Two hundred and forty-six years ago today, a daughter was born to Cassandra Leigh Austen and her husband, the Reverend George Austen. The new arrival "is to be Jenny,” he wrote to a relative the next day.
As that baby girl grew into the woman who would become one of the giants of English literature, her birthday did not always bring happiness. On December 16, 1804, the day that Jane Austen turned twenty-nine, her fifty-something friend and mentor Anne Lefroy was killed in a riding accident.
Four years later, Austen recalled that sad coincidence in her poem “To the Memory of Mrs Lefroy who Died Dec:r 16 – My Birthday”:
The day returns again, my natal day; What mix’d emotions with the Thought arise! Beloved friend, four years have pass’d away Since thou wert snatch’d forever from our eyes. –
The day, commemorative of my birth Bestowing Life and Light and Hope on me, Brings back the hour which was thy last on Earth.

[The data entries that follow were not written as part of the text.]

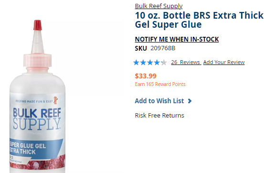Click Add Your Review link
This screenshot has height=173, width=264.
pos(224,62)
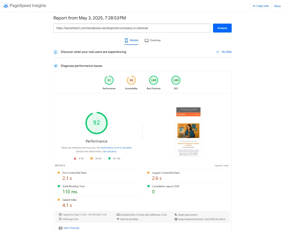Expand the Largest Contentful Paint metric
This screenshot has height=230, width=285.
click(x=166, y=173)
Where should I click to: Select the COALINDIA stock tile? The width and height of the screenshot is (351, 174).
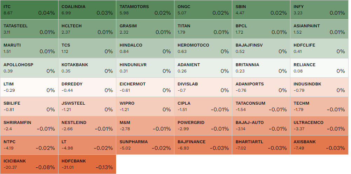coord(87,10)

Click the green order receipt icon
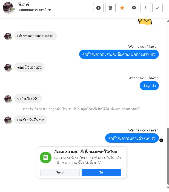coord(45,157)
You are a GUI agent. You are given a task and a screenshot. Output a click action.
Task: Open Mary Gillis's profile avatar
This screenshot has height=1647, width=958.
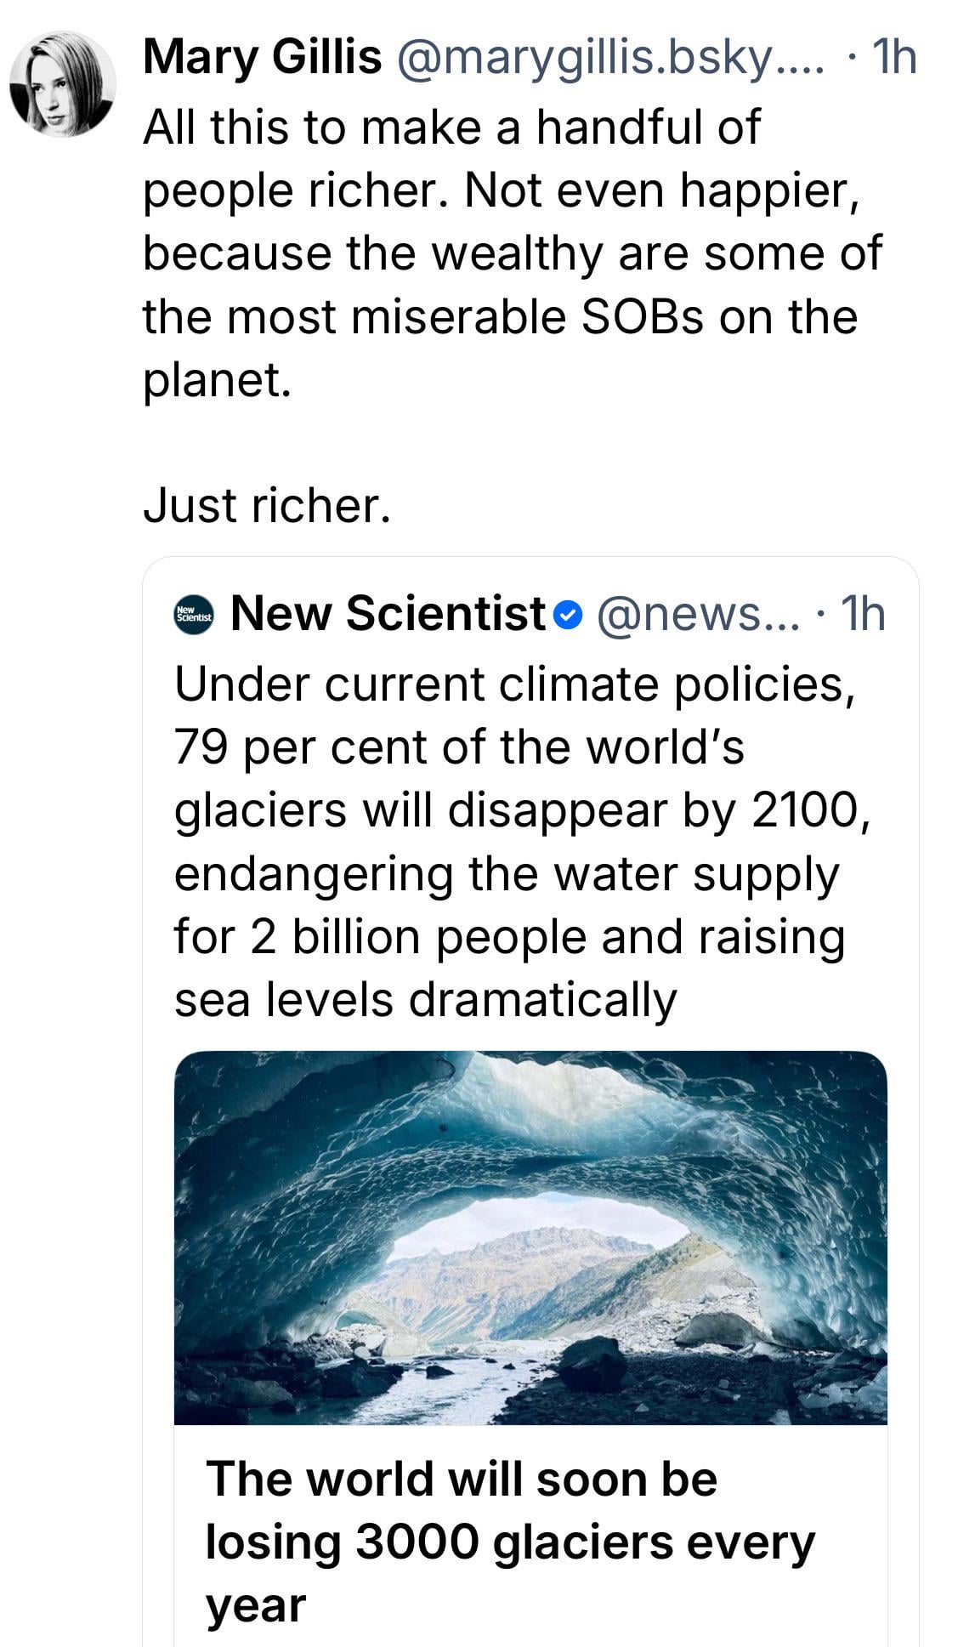point(62,83)
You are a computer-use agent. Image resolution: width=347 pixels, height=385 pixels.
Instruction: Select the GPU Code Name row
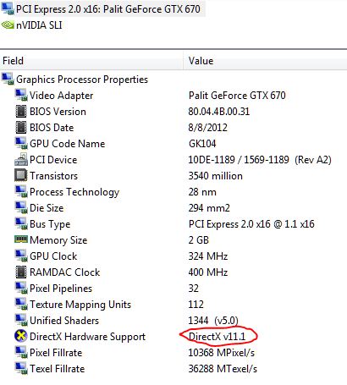(174, 144)
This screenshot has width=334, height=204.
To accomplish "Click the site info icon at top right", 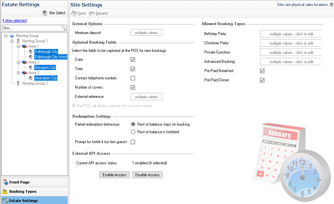I will (x=331, y=5).
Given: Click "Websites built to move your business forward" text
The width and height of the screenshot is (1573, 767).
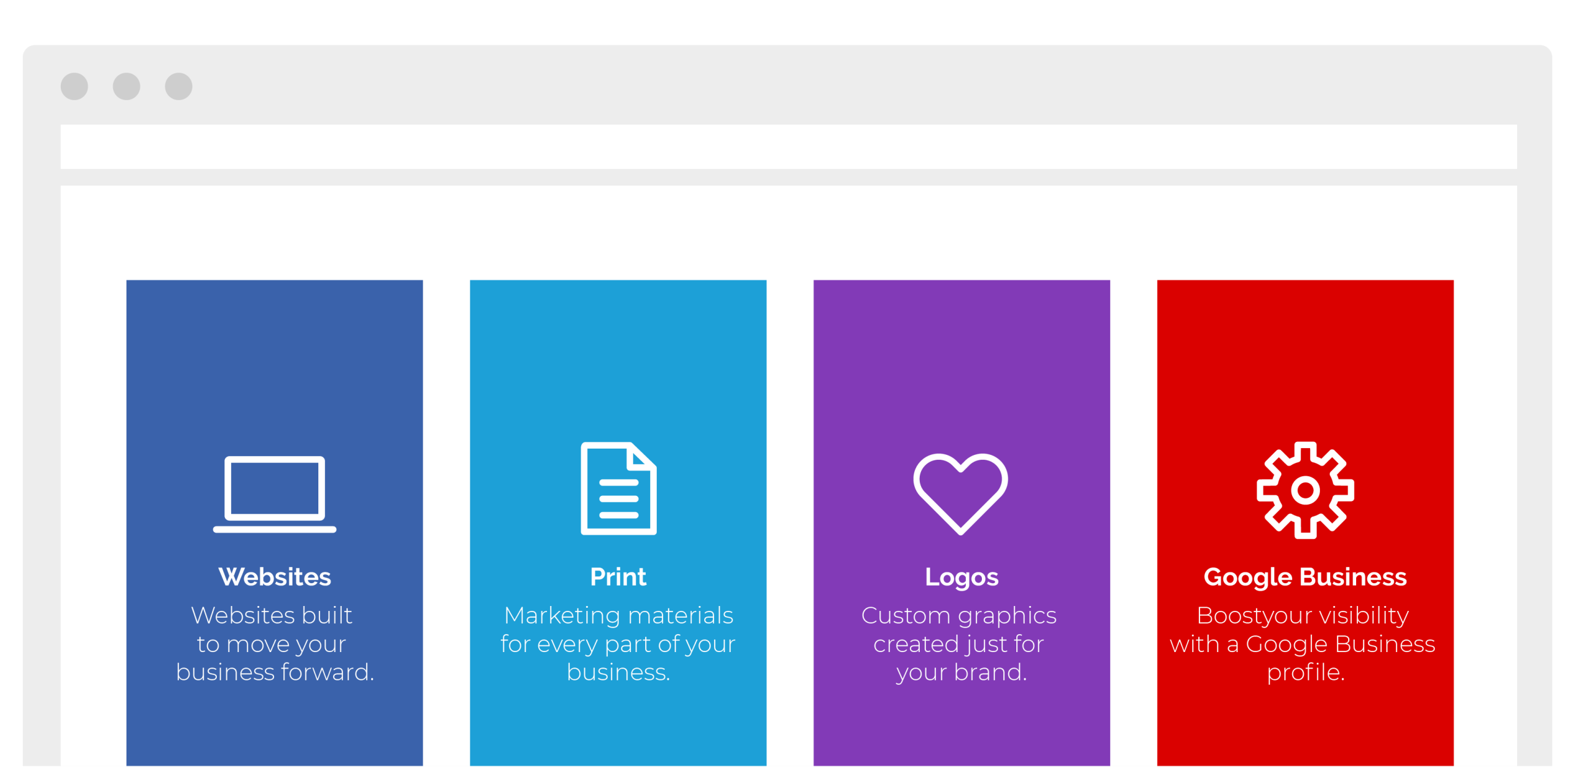Looking at the screenshot, I should (x=275, y=643).
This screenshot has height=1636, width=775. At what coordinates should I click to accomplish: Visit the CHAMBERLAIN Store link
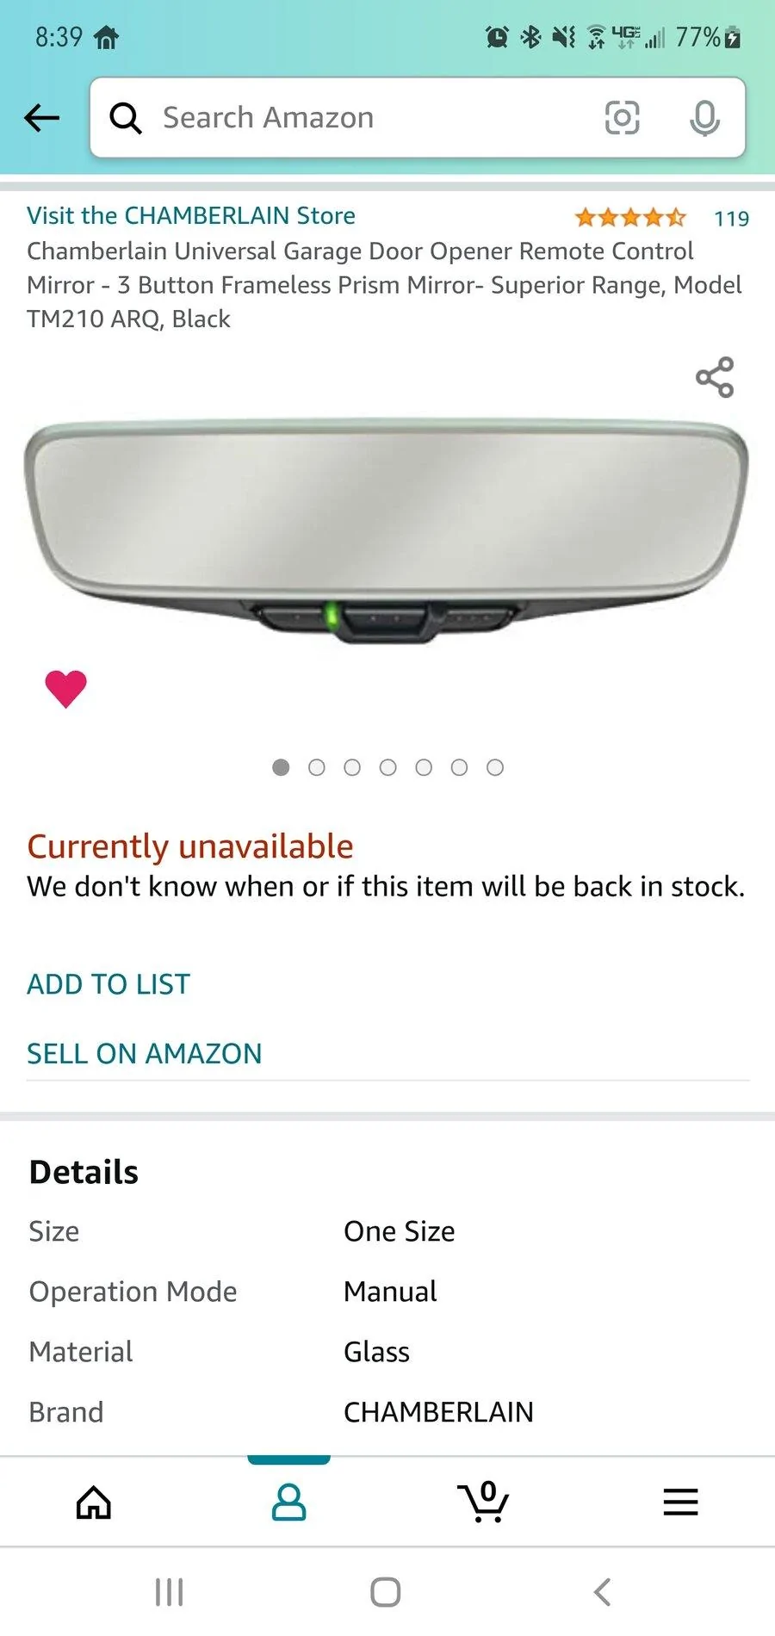pos(191,215)
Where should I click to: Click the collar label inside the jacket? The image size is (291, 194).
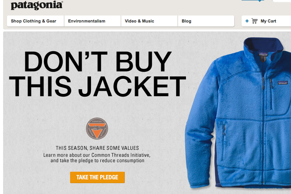pyautogui.click(x=263, y=54)
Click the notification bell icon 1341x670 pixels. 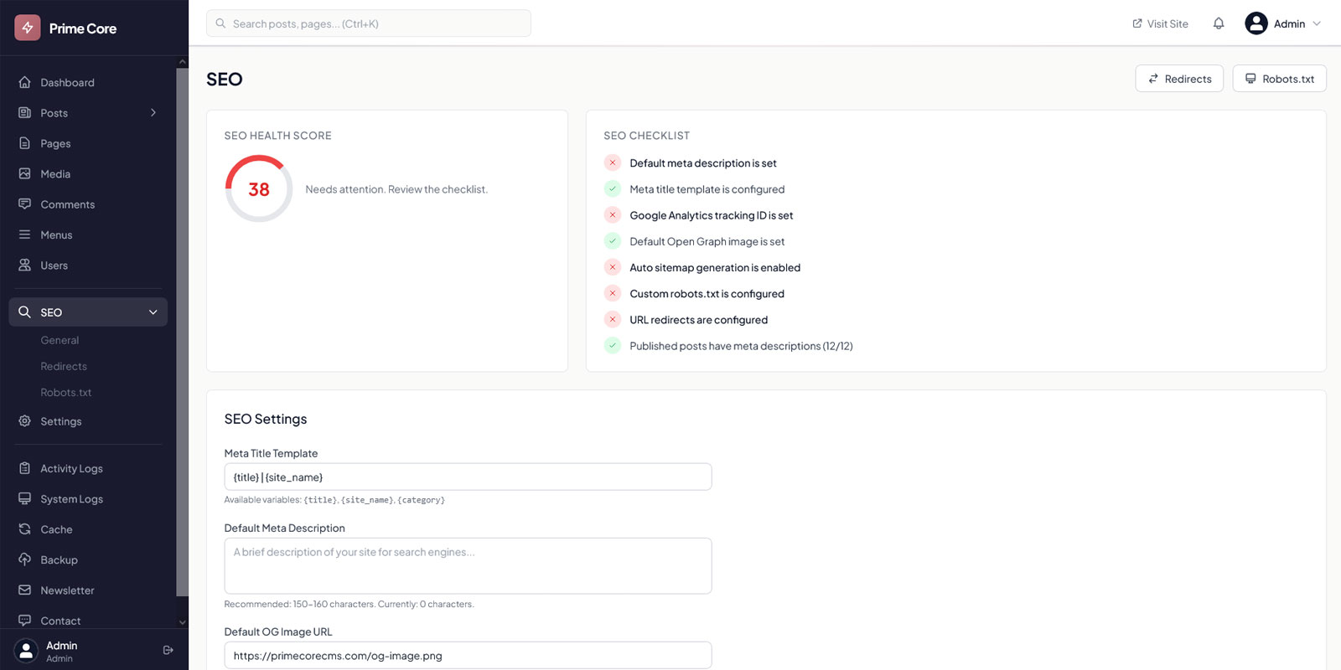click(1219, 23)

Oh! bitter pang of torturing Memory! –
It goes on like that for another eleven stanzas.
Yeah. I know. It’s respectable enough verse, but – well, let’s just say that, as a poet, Austen was a great novelist.*
Two centuries later, of course, we remember Anne Lefroy only because of her association with Jane Austen, and this day of mixed emotions for Austen has become, for us fans, an occasion for unmixed celebration. Many happy returns, little Jenny.
* No shame in that! You can't be a genius in everything. Michael Jordan wasn’t very good at baseball, after all.